This did not end the grousing, yet the board did get to business and passed several of the agenda items with complete unanimity, unlike the previous council.

Bob Milling afterwards wrote in a Facebook post he was “So profoundly disappointed in a number of people I had a great deal of respect for just this time last month.”

He was one of those evicted from the meeting.

It was at the point of being forcibly removed from the meeting that one of the opposition came to me asking why “I wasn’t going to defend their free speech” This seemed quite odd since these were the very same people who came to the meetings at Central San Pedro Neighborhood Council two years ago and disrupted meetings I presided over, claiming I was acting illegally. They also said I should be removed without cause and did everything in their power to intimidate, slander and cyberbully my board.

To this point specifically, I say there is some speech that is not defendable!  And boisterously disrupting a public meeting in an uncivil manner, unless there is some overriding moral issue at stake, I will not defend.

Of the many issues that confront this community, reciting the Pledge of Allegiance before the start of a neighborhood council meeting as a standing rule is by all accounts a divisive distraction.

One female veteran attending the meeting noted that service men and women don’t usually find themselves reciting the Pledge of Allegiance when they are on active duty. This assessment was confirmed to me by another veteran and said that the oath all military and other federal officers recite is similar to the following:

I, _____, having been appointed an officer in the Army of the United States, as indicated above in the grade of _____ do solemnly swear (or affirm) that I will support and defend the Constitution of the United States against all enemies, foreign and domestic, that I will bear true faith and allegiance to the same; that I take this obligation freely, without any mental reservations or purpose of evasion; and that I will well and faithfully discharge the duties of the office upon which I am about to enter; So help me God.” (DA Form 71, 1 August 1959, for officers.)

## Work request
Continue the account of the neighborhood council meeting from the point where it stops. The data that follows is separate material and not part of the account of the neighborhood council meeting.

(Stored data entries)
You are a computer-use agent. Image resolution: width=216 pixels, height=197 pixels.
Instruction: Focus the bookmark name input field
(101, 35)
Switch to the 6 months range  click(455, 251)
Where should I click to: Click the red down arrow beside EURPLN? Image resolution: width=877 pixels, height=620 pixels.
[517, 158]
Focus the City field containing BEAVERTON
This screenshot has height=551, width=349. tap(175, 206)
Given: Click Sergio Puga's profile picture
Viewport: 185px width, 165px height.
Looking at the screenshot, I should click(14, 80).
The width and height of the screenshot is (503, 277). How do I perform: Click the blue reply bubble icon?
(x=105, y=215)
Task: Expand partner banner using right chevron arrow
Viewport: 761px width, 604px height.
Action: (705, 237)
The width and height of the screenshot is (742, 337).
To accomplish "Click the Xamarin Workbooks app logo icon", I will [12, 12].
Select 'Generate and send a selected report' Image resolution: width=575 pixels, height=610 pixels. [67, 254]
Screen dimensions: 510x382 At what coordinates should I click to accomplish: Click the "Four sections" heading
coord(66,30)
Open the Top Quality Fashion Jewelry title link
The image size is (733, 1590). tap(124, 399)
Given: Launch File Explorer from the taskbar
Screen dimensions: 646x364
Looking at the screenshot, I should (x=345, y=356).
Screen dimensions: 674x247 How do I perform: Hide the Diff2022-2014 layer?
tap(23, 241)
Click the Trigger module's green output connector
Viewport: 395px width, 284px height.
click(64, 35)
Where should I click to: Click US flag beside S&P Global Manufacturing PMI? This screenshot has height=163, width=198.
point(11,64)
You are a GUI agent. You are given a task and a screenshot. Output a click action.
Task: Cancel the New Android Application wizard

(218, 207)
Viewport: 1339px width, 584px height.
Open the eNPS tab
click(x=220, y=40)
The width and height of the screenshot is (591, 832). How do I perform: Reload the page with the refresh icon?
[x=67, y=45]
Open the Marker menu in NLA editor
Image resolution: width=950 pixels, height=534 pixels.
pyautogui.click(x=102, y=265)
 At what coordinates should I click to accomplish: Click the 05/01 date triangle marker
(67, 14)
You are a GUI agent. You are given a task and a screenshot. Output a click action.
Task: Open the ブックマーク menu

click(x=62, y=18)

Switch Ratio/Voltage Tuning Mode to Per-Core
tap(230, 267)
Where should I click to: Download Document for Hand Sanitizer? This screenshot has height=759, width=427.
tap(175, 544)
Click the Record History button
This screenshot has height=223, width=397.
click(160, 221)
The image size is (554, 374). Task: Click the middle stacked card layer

## Response box
It might help those who, as Council President Epperhart says, “are using the pledge as a wedge,” to remember that veterans served to defend the U.S. Constitution — not the flag.

In the end, it was apparent that the Saving San Pedro faction, who rose up against the homeless, was incapable of governing after having only lasted a year in power on the Coastal San Pedro Neighborhood Council.

“I can’t account for their behavior,” Epperhart concluded.  Is their aim “to tear down government or just cyberbully? I don’t know. Perhaps they just need peer recognition?”

At the very end of a very long meeting, the motion over the Pledge of Allegiance was taken up as a separate item and discussed exhaustively and passionately. And when the vote was tallied the pledge was retained with a divided vote of 8 to 6 showing that our nation, if not our community, is very “divisible” if not over liberty and justice, but over the symbolism of patriotism.

James Preston Allen

James Preston Allen, founding publisher of the Los Angeles Harbor Areas Leading Independent Newspaper 1979- to present, is a journalist, visionary, artist and activist. Over the years Allen has championed many causes through his newspaper using his wit, common sense writing and community organizing to challenge some of the most entrenched political adversaries, powerful government agencies and corporations. Some of these include the preservation of White Point as a nature preserve, defending Angels Gate Cultural Center from being closed by the City of LA, exposing the toxic levels in fish caught inside the port, promoting and defending the Open Meetings Public Records act laws and much more. Of these editorial battles the most significant perhaps was with the Port of Los Angeles over environmental issues that started from edition number one and lasted for more than two and a half decades. The now infamous China Shipping Terminal lawsuit that derived from the conflict of saving a small promontory overlooking the harbor, known as Knoll Hill, became the turning point when the community litigants along with the NRDC won a landmark appeal for $63 million.